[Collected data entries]
+ + +
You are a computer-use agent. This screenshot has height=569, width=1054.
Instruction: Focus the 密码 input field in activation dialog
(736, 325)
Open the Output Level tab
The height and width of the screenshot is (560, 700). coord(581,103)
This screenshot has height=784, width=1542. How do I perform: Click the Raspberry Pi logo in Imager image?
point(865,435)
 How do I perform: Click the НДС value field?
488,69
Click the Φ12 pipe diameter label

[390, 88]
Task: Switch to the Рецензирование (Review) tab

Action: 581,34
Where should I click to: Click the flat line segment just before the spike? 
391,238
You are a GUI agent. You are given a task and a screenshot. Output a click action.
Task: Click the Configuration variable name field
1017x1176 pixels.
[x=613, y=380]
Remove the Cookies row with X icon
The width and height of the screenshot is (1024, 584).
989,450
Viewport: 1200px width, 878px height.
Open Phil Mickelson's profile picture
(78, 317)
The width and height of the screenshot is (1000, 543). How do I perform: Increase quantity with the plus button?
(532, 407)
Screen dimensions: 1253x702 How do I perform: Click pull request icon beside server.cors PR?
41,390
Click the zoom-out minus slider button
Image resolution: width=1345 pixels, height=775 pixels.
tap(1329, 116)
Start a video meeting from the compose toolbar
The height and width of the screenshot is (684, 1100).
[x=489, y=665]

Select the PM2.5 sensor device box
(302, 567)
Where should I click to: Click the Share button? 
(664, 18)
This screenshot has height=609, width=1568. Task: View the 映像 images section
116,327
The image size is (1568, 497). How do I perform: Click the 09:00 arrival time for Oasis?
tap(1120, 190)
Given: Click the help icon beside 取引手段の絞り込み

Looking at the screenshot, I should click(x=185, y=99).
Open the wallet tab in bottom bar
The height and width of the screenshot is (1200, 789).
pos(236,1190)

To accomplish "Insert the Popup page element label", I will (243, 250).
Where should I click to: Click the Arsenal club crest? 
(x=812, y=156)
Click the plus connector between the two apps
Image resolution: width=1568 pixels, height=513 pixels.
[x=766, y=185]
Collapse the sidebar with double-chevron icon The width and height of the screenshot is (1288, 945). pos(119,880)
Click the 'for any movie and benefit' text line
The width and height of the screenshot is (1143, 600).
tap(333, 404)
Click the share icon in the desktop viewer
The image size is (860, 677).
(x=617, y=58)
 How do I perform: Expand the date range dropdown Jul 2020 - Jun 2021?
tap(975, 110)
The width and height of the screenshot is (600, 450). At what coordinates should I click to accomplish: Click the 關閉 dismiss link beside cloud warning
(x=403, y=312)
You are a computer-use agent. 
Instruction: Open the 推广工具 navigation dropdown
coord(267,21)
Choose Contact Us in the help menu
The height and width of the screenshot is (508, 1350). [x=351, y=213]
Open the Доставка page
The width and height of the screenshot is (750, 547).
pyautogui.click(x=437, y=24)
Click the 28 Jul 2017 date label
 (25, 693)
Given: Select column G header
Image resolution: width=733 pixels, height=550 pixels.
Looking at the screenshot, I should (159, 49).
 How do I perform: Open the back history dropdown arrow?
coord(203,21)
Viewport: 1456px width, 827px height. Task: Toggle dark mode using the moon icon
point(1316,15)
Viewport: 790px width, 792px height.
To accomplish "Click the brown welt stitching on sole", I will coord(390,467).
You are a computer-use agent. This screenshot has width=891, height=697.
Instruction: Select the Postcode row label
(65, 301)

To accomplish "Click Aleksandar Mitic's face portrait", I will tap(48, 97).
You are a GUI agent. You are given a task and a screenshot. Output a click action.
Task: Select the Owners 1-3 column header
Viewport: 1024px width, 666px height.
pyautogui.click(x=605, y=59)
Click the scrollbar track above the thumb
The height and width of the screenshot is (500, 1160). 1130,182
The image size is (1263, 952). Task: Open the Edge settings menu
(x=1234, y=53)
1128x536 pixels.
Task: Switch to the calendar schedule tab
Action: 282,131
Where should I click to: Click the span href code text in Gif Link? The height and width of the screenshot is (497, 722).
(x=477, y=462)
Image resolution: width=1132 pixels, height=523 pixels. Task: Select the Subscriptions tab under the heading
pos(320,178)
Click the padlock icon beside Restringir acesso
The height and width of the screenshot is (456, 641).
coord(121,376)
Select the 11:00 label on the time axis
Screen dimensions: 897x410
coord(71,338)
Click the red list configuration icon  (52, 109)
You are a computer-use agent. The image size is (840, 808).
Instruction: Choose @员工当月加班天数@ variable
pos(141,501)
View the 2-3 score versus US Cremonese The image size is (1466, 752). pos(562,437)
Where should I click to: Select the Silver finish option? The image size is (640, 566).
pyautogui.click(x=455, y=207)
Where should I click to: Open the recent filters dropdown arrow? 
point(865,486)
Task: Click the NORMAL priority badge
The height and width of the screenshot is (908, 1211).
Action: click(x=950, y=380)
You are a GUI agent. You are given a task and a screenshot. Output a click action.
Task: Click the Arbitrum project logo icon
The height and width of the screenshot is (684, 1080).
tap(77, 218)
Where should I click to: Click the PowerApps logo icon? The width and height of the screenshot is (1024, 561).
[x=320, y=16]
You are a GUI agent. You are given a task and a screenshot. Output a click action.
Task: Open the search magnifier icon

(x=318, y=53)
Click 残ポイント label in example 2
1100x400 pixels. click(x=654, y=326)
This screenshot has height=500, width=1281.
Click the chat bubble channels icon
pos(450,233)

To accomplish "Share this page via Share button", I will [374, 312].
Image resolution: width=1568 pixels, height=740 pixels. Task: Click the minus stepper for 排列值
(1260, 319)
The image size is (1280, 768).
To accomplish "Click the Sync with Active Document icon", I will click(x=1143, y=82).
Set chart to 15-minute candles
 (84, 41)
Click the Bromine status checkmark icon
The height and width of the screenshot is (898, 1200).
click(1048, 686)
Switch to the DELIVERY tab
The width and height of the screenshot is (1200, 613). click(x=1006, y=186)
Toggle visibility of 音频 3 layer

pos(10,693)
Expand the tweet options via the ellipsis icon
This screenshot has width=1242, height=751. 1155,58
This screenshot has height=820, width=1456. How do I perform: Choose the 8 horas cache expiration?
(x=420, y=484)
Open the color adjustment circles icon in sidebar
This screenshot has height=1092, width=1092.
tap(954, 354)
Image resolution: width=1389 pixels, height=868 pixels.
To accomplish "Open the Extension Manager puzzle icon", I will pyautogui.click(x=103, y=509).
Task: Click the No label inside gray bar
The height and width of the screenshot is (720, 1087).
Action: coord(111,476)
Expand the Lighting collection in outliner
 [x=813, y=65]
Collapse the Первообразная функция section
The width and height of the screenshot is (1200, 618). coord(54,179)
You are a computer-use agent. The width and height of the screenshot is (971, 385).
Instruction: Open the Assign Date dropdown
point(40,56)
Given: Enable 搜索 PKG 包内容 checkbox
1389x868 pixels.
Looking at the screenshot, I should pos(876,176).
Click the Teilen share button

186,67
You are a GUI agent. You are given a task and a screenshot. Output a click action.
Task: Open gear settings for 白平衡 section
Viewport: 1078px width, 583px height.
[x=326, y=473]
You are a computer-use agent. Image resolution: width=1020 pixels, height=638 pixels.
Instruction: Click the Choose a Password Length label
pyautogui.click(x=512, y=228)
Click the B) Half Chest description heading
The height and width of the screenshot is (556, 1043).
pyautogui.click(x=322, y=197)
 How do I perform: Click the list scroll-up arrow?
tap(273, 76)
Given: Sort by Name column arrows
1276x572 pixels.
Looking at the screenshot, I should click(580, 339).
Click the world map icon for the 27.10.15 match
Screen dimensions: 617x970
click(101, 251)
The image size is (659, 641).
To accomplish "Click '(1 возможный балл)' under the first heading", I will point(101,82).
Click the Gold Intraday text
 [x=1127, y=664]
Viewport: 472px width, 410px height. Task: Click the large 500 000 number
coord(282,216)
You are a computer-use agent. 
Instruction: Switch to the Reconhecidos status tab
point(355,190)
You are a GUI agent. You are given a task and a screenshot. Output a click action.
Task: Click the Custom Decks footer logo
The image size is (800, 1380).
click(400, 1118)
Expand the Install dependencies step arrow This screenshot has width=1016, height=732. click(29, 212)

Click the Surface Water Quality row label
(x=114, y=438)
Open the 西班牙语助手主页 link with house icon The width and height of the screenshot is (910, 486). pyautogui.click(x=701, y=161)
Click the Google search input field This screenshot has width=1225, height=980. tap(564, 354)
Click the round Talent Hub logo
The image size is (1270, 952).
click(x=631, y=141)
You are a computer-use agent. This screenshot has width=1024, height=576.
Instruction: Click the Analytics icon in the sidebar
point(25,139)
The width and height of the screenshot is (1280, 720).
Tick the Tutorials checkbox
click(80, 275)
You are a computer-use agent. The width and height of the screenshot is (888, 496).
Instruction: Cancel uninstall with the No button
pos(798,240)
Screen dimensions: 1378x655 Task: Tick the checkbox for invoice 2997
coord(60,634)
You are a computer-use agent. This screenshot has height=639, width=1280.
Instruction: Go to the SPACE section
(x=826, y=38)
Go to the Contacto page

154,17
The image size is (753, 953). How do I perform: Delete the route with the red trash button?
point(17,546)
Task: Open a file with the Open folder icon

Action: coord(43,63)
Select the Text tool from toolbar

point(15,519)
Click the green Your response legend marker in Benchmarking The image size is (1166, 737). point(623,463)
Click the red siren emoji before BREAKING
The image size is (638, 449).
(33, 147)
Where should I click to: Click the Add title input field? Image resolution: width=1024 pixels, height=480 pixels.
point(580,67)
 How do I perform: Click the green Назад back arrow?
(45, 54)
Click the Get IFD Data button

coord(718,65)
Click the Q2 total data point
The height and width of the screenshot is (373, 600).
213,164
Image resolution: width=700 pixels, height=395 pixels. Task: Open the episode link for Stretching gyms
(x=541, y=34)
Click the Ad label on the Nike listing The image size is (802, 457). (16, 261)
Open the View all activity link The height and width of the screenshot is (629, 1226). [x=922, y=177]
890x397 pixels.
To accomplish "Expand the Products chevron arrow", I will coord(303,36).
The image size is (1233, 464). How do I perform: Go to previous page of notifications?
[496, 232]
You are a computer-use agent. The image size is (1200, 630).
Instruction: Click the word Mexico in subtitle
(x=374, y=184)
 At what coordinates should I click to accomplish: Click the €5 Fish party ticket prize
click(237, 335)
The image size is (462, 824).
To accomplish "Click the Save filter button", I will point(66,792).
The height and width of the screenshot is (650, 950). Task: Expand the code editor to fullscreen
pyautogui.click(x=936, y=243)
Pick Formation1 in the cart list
+ + +
**EXERCISE REQUIREMENTS:**
A complete answer gives every line of the records holding "will".

**ANSWER SECTION:**
To accomplish "Insert the Popup page element label", I will (243, 250).
To accomplish "Click the brown welt stitching on sole", I will coord(390,467).
To accomplish "Click Aleksandar Mitic's face portrait", I will tap(48, 97).
To accomplish "Share this page via Share button", I will [374, 312].
To accomplish "Click the Sync with Active Document icon", I will click(x=1143, y=82).
To accomplish "Open the Extension Manager puzzle icon", I will pyautogui.click(x=103, y=509).
To accomplish "Click '(1 возможный балл)' under the first heading", I will point(101,82).
To accomplish "Expand the Products chevron arrow", I will coord(303,36).
To accomplish "Click the Save filter button", I will point(66,792).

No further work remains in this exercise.